■ TASK DIRECTIONS
Even if the data beneath seems repetitive, write it all out again exactly.

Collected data
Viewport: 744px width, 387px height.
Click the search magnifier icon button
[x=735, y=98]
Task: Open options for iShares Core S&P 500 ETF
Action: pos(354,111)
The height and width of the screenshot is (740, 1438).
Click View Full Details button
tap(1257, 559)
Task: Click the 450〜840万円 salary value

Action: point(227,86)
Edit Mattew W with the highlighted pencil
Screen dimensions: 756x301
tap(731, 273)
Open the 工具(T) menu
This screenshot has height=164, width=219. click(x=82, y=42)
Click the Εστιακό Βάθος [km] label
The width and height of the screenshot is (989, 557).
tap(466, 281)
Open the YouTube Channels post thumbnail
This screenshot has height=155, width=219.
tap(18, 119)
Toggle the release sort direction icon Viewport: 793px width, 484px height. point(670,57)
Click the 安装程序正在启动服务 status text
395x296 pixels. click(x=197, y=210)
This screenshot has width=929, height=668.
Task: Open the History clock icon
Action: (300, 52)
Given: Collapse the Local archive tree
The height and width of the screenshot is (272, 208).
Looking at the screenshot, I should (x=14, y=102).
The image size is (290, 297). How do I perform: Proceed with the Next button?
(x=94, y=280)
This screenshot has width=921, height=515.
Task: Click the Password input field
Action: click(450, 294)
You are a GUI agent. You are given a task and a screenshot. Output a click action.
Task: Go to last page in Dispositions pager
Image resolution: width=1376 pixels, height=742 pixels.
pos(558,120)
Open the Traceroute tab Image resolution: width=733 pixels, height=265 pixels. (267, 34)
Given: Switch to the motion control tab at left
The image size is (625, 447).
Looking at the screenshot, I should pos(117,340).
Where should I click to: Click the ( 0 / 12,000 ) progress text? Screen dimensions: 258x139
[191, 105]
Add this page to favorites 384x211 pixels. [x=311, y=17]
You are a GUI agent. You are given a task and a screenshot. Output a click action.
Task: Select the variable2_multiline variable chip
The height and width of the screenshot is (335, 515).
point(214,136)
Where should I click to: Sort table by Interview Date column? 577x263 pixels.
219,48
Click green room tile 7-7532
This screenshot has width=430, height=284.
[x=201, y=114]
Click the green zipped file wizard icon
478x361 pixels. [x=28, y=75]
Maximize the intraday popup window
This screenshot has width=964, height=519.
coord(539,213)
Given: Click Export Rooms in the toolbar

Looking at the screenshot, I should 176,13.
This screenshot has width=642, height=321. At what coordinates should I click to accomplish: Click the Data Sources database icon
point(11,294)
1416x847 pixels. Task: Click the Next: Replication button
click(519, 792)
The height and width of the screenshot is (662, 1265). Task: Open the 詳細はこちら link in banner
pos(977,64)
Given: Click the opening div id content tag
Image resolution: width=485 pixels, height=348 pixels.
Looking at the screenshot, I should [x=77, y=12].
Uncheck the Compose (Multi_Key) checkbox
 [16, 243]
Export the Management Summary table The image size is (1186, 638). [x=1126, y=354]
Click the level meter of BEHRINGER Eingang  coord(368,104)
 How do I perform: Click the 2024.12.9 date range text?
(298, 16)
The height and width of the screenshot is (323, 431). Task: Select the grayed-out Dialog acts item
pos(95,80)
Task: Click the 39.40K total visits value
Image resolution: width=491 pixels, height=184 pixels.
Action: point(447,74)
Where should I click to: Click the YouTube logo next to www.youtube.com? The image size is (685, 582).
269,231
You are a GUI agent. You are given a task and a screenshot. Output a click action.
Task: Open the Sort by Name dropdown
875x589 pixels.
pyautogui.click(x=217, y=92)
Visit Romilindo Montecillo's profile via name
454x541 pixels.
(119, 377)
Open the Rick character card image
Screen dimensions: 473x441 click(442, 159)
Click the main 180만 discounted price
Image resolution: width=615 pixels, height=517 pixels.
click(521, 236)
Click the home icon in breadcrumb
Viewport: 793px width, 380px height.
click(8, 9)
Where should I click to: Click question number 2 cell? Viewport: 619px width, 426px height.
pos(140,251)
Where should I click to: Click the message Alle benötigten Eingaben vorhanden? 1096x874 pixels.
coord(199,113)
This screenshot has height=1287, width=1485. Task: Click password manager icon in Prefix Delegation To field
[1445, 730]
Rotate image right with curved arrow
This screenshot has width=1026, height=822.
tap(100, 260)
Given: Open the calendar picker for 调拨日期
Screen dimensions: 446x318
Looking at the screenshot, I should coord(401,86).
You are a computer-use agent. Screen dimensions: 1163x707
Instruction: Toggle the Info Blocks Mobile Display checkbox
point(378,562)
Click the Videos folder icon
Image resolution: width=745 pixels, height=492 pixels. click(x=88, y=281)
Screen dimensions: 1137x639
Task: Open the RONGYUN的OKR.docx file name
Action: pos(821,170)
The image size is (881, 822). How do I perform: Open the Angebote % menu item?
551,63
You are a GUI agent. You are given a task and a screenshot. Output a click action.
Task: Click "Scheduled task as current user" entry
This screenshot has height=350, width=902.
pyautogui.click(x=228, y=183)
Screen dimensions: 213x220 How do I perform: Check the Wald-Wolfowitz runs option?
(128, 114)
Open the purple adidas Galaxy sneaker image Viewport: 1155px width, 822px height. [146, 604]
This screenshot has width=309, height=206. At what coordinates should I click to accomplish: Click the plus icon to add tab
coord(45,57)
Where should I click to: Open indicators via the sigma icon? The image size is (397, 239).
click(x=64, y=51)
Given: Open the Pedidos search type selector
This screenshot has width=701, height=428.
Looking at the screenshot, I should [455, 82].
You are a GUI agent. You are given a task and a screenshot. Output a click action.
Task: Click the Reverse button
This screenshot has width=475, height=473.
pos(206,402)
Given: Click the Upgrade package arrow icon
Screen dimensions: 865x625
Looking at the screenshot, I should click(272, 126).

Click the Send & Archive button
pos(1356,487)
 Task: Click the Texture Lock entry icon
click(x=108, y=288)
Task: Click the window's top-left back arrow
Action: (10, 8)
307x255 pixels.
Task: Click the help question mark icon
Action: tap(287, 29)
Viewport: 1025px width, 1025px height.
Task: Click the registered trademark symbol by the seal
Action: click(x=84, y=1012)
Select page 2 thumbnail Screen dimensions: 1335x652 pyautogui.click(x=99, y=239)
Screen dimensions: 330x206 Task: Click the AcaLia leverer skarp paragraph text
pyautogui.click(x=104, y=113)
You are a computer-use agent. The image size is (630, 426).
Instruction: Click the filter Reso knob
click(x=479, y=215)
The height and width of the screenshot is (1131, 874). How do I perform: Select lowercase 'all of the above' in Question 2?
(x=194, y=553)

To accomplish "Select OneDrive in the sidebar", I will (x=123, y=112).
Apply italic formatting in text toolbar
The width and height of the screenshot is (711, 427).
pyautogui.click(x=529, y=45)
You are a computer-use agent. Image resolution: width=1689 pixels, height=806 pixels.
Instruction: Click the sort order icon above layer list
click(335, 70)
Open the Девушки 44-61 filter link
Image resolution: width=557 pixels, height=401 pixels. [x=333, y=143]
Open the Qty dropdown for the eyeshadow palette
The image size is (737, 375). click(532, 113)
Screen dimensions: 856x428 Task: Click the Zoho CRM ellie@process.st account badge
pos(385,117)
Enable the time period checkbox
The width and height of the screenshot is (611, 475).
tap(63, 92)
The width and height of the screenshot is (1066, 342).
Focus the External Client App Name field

■ TASK ANSWER
Viewport: 744px width, 387px height.
Click the search magnifier icon button
[x=735, y=98]
Task: Open options for iShares Core S&P 500 ETF
Action: pos(354,111)
The height and width of the screenshot is (740, 1438).
Click View Full Details button
tap(1257, 559)
Task: Click the 450〜840万円 salary value

Action: point(227,86)
Edit Mattew W with the highlighted pencil
Screen dimensions: 756x301
tap(731, 273)
Open the 工具(T) menu
This screenshot has height=164, width=219. click(x=82, y=42)
Click the Εστιακό Βάθος [km] label
The width and height of the screenshot is (989, 557).
tap(466, 281)
Open the YouTube Channels post thumbnail
This screenshot has height=155, width=219.
tap(18, 119)
Toggle the release sort direction icon Viewport: 793px width, 484px height. point(670,57)
Click the 安装程序正在启动服务 status text
395x296 pixels. click(x=197, y=210)
This screenshot has width=929, height=668.
Task: Open the History clock icon
Action: (300, 52)
Given: Collapse the Local archive tree
The height and width of the screenshot is (272, 208).
Looking at the screenshot, I should (x=14, y=102).
The image size is (290, 297). How do I perform: Proceed with the Next button?
(x=94, y=280)
This screenshot has width=921, height=515.
Task: Click the Password input field
Action: click(450, 294)
You are a GUI agent. You are given a task and a screenshot. Output a click action.
Task: Go to last page in Dispositions pager
Image resolution: width=1376 pixels, height=742 pixels.
pos(558,120)
Open the Traceroute tab Image resolution: width=733 pixels, height=265 pixels. (267, 34)
Given: Switch to the motion control tab at left
The image size is (625, 447).
Looking at the screenshot, I should pos(117,340).
Where should I click to: Click the ( 0 / 12,000 ) progress text? Screen dimensions: 258x139
[191, 105]
Add this page to favorites 384x211 pixels. [x=311, y=17]
You are a GUI agent. You are given a task and a screenshot. Output a click action.
Task: Select the variable2_multiline variable chip
The height and width of the screenshot is (335, 515).
point(214,136)
Where should I click to: Sort table by Interview Date column? 577x263 pixels.
219,48
Click green room tile 7-7532
This screenshot has width=430, height=284.
[x=201, y=114]
Click the green zipped file wizard icon
478x361 pixels. [x=28, y=75]
Maximize the intraday popup window
This screenshot has width=964, height=519.
coord(539,213)
Given: Click Export Rooms in the toolbar

Looking at the screenshot, I should 176,13.
This screenshot has width=642, height=321. At what coordinates should I click to accomplish: Click the Data Sources database icon
point(11,294)
1416x847 pixels. Task: Click the Next: Replication button
click(519, 792)
The height and width of the screenshot is (662, 1265). Task: Open the 詳細はこちら link in banner
pos(977,64)
Given: Click the opening div id content tag
Image resolution: width=485 pixels, height=348 pixels.
Looking at the screenshot, I should [x=77, y=12].
Uncheck the Compose (Multi_Key) checkbox
 [16, 243]
Export the Management Summary table The image size is (1186, 638). [x=1126, y=354]
Click the level meter of BEHRINGER Eingang  coord(368,104)
 How do I perform: Click the 2024.12.9 date range text?
(298, 16)
The height and width of the screenshot is (323, 431). Task: Select the grayed-out Dialog acts item
pos(95,80)
Task: Click the 39.40K total visits value
Image resolution: width=491 pixels, height=184 pixels.
Action: point(447,74)
Where should I click to: Click the YouTube logo next to www.youtube.com? The image size is (685, 582).
269,231
You are a GUI agent. You are given a task and a screenshot. Output a click action.
Task: Open the Sort by Name dropdown
875x589 pixels.
pyautogui.click(x=217, y=92)
Visit Romilindo Montecillo's profile via name
454x541 pixels.
(119, 377)
Open the Rick character card image
Screen dimensions: 473x441 click(442, 159)
Click the main 180만 discounted price
Image resolution: width=615 pixels, height=517 pixels.
click(521, 236)
Click the home icon in breadcrumb
Viewport: 793px width, 380px height.
click(8, 9)
Where should I click to: Click question number 2 cell? Viewport: 619px width, 426px height.
pos(140,251)
Where should I click to: Click the message Alle benötigten Eingaben vorhanden? 1096x874 pixels.
coord(199,113)
This screenshot has height=1287, width=1485. Task: Click password manager icon in Prefix Delegation To field
[1445, 730]
Rotate image right with curved arrow
This screenshot has width=1026, height=822.
tap(100, 260)
Given: Open the calendar picker for 调拨日期
Screen dimensions: 446x318
Looking at the screenshot, I should coord(401,86).
You are a computer-use agent. Screen dimensions: 1163x707
Instruction: Toggle the Info Blocks Mobile Display checkbox
point(378,562)
Click the Videos folder icon
Image resolution: width=745 pixels, height=492 pixels. click(x=88, y=281)
Screen dimensions: 1137x639
Task: Open the RONGYUN的OKR.docx file name
Action: pos(821,170)
The image size is (881, 822). How do I perform: Open the Angebote % menu item?
551,63
You are a GUI agent. You are given a task and a screenshot. Output a click action.
Task: Click "Scheduled task as current user" entry
This screenshot has height=350, width=902.
pyautogui.click(x=228, y=183)
Screen dimensions: 213x220 How do I perform: Check the Wald-Wolfowitz runs option?
(128, 114)
Open the purple adidas Galaxy sneaker image Viewport: 1155px width, 822px height. [146, 604]
This screenshot has width=309, height=206. At what coordinates should I click to accomplish: Click the plus icon to add tab
coord(45,57)
Where should I click to: Open indicators via the sigma icon? The image size is (397, 239).
click(x=64, y=51)
Given: Open the Pedidos search type selector
This screenshot has width=701, height=428.
Looking at the screenshot, I should [455, 82].
You are a GUI agent. You are given a task and a screenshot. Output a click action.
Task: Click the Reverse button
This screenshot has width=475, height=473.
pos(206,402)
Given: Click the Upgrade package arrow icon
Screen dimensions: 865x625
Looking at the screenshot, I should click(272, 126).

Click the Send & Archive button
pos(1356,487)
 Task: Click the Texture Lock entry icon
click(x=108, y=288)
Task: Click the window's top-left back arrow
Action: (10, 8)
307x255 pixels.
Task: Click the help question mark icon
Action: tap(287, 29)
Viewport: 1025px width, 1025px height.
Task: Click the registered trademark symbol by the seal
Action: click(x=84, y=1012)
Select page 2 thumbnail Screen dimensions: 1335x652 pyautogui.click(x=99, y=239)
Screen dimensions: 330x206 Task: Click the AcaLia leverer skarp paragraph text
pyautogui.click(x=104, y=113)
You are a computer-use agent. The image size is (630, 426).
Instruction: Click the filter Reso knob
click(x=479, y=215)
The height and width of the screenshot is (1131, 874). How do I perform: Select lowercase 'all of the above' in Question 2?
(x=194, y=553)

To accomplish "Select OneDrive in the sidebar", I will (x=123, y=112).
Apply italic formatting in text toolbar
The width and height of the screenshot is (711, 427).
pyautogui.click(x=529, y=45)
You are a computer-use agent. Image resolution: width=1689 pixels, height=806 pixels.
Instruction: Click the sort order icon above layer list
click(335, 70)
Open the Девушки 44-61 filter link
Image resolution: width=557 pixels, height=401 pixels. [x=333, y=143]
Open the Qty dropdown for the eyeshadow palette
The image size is (737, 375). click(532, 113)
Screen dimensions: 856x428 Task: Click the Zoho CRM ellie@process.st account badge
pos(385,117)
Enable the time period checkbox
The width and height of the screenshot is (611, 475).
tap(63, 92)
The width and height of the screenshot is (1066, 342).
Focus the External Client App Name field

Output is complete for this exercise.